MARKETING AND ADVERTISING

Our marketing department creates and implements a wide variety of national, regional and local advertising, direct marketing and sales promotion programs. These direct mail and e-mail programs are designed to increase sales and customer awareness of the Casual Male and Rochester brand names. A strong component to the marketing budget is direct mail campaigns to Casual Male and Rochester customer databases. Approximately 70% of all sales were captured in our customer database in fiscal 2006. This allows continuous communication with our customers both for promotional events as well as relationship programs such as the birthday club and new customer programs. We maintain the largest customer database of purchasers of big & tall clothing. In addition, local store marketing activities occur on a regular basis and include store opening events and in-store promotion programs.

During the second quarter of fiscal 2006, we completed our initiative of re-branding all of our full-price Casual Male Big & Tall business to “Casual Male XL” as part of our strategy to remove the stigma associated with “big & tall” so as to appeal to a broader group of our target market, a younger demographic and the smaller and taller market segment of the big & tall market. This re-branding included the re-engineering of the look and feel of our Casual Male brand in all communications, including our store fronts and in-store signage, as well as throughout our catalogs and website.

We utilize a customer relationship management (“CRM”) system, installed in fiscal 2005, which allows us to expand our level of communication to our customers, and makes available pertinent customer information at the store level, with the goal of servicing the customer better. With the customer database maintained at the corporate office, our Casual Male business has daily results on its direct marking efforts and has the ability to respond to business immediately. Our sales associates now have an array of information available about their customers. Through the CRM real-time database, our sales associates are able to access valuable information on each customer’s buying patterns, preferences and sizes.

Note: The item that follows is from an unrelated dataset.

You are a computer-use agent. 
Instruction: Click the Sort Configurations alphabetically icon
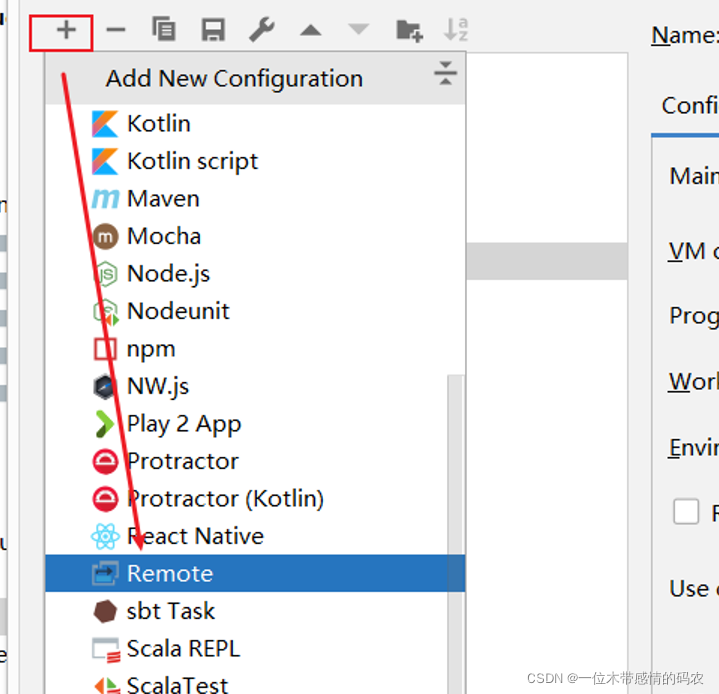[456, 31]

During the third quarter of fiscal 2006, we introduced a customer loyalty program for our Casual Male customers. Under the program, customers will accumulate points based on purchase activity and earn rewards by reaching certain point thresholds. Rewards earned are valid through the stated expiration date, which is approximately five months from the mailing date and can be redeemed for a discount on a future purchase of merchandise. Rewards not redeemed during the five-month redemption period are forfeited. We believe that these efforts can lead to new customers as well as a more loyal customer base.

During this year, we significantly reduced the number of pricing promotions due to their ineffectiveness relative to cost and, instead, we included in our “contact plans” to our customers, through direct mail (although 20% less frequently), more overall branded communications, sharing with our customers the advantages of shopping with us and educating them about the features of our product and the lifestyle merchandise offerings during important seasonal transition periods of the year.

Based on controlled sales tests of outside customer lists in fiscal 2005 and 2006, during prime selling periods in fiscal 2007, we will be mailing to prospective catalog customers not already on our customer database.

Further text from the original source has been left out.